BEGIN

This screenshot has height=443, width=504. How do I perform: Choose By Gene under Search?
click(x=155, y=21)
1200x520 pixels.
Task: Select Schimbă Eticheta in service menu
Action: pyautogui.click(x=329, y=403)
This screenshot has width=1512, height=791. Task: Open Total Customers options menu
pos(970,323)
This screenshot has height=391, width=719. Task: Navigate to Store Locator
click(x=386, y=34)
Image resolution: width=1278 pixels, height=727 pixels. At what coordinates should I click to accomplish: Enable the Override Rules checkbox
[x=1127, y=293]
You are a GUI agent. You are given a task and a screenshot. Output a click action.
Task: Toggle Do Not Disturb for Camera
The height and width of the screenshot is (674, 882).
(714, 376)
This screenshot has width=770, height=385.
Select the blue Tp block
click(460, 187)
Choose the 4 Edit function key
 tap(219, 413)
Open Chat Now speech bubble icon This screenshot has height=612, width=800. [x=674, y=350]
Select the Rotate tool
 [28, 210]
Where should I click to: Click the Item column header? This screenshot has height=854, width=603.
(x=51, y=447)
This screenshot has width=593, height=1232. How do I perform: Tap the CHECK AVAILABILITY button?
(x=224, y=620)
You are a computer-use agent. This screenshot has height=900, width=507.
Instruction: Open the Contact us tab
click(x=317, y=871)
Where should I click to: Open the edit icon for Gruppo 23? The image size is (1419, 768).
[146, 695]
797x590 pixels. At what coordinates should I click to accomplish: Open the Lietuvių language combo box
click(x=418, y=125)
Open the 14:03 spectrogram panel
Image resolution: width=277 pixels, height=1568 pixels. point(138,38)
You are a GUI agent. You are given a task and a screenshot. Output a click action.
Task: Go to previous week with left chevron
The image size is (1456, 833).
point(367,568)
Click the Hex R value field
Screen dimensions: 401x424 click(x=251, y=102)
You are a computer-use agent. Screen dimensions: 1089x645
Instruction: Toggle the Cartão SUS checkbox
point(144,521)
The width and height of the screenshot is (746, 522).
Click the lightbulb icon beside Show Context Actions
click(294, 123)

END

• _Assignment_
Return every line above in which the string "agent" occurs.

• _Your solution_
You are a GUI agent. You are given a task and a screenshot. Output a click action.
You are a computer-use agent. This screenshot has height=900, width=507.
You are a GUI agent. You are given a task and a screenshot. Output a click action.
You are a computer-use agent. Screen dimensions: 1089x645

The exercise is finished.